From that day forward I began to dismantle and rebuild my self conception, removing every bit of exogenous mental software I had unwittingly absorbed, and every barrier that came with it. I’ve been a free man ever since.
Rienard Knight-Laurie is a former black nationalist turned transracial humanist. He has published on race eliminativism in Newsweek. He is a gourmet gourmand and has a BASc in mechanical engineering. His previous piece for Journal of Free Black Thought was “Turning the Page on Wokeness.” Find him on Twitter and Instagram.
I really valued reading this piece. It highlights how many Black individuals have internalized the inferiority complex that others often impose on them, letting these external definitions shape their identity without true understanding. I firmly believe that only I can define what being Black means for me, based on my own unique experiences. Kudos to you for writing this piece, as I believe it will free others to embrace others as humanity.

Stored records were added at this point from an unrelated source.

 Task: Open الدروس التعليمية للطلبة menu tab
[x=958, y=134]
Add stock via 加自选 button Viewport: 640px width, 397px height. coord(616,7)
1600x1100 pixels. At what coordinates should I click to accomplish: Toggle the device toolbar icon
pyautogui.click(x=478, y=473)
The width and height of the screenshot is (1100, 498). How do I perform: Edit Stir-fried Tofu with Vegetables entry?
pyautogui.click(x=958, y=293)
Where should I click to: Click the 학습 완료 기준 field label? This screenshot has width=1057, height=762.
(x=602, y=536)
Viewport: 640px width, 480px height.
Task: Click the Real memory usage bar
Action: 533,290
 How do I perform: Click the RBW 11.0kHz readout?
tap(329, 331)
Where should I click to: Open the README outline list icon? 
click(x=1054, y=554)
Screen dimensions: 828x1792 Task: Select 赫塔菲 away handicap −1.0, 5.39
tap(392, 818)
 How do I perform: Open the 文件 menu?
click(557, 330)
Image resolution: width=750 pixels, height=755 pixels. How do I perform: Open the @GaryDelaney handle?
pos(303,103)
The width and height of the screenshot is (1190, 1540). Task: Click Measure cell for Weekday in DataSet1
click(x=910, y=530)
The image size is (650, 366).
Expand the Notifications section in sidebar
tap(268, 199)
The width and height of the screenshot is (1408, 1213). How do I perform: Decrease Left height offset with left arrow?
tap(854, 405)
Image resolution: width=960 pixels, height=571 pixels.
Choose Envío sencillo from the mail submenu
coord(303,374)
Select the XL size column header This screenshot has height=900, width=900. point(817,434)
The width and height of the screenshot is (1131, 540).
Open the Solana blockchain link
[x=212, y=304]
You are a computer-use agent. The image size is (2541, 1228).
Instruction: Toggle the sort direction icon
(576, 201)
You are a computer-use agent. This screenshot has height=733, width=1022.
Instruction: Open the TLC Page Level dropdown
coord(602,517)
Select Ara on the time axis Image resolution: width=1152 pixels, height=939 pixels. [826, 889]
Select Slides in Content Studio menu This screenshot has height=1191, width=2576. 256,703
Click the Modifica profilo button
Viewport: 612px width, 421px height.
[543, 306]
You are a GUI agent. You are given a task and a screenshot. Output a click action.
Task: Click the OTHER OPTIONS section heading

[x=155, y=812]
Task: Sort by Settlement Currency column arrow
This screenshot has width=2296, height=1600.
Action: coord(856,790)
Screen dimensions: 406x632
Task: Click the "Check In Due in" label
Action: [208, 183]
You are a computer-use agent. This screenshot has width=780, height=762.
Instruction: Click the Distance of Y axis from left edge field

I love this and wholeheartedly agree. I am a Black women who chooses to live in San Francisco (vs Oakland). I am constantly told I should live in Oakland because, "...there are more Black people." My response is always, "I belong where I'm at." Oakland is fine, but I love San Francisco and I won't allow others views to determine where I belong and where I don't. So often we self-segregate and impose limitations in ourselves -- doing the racists work for them.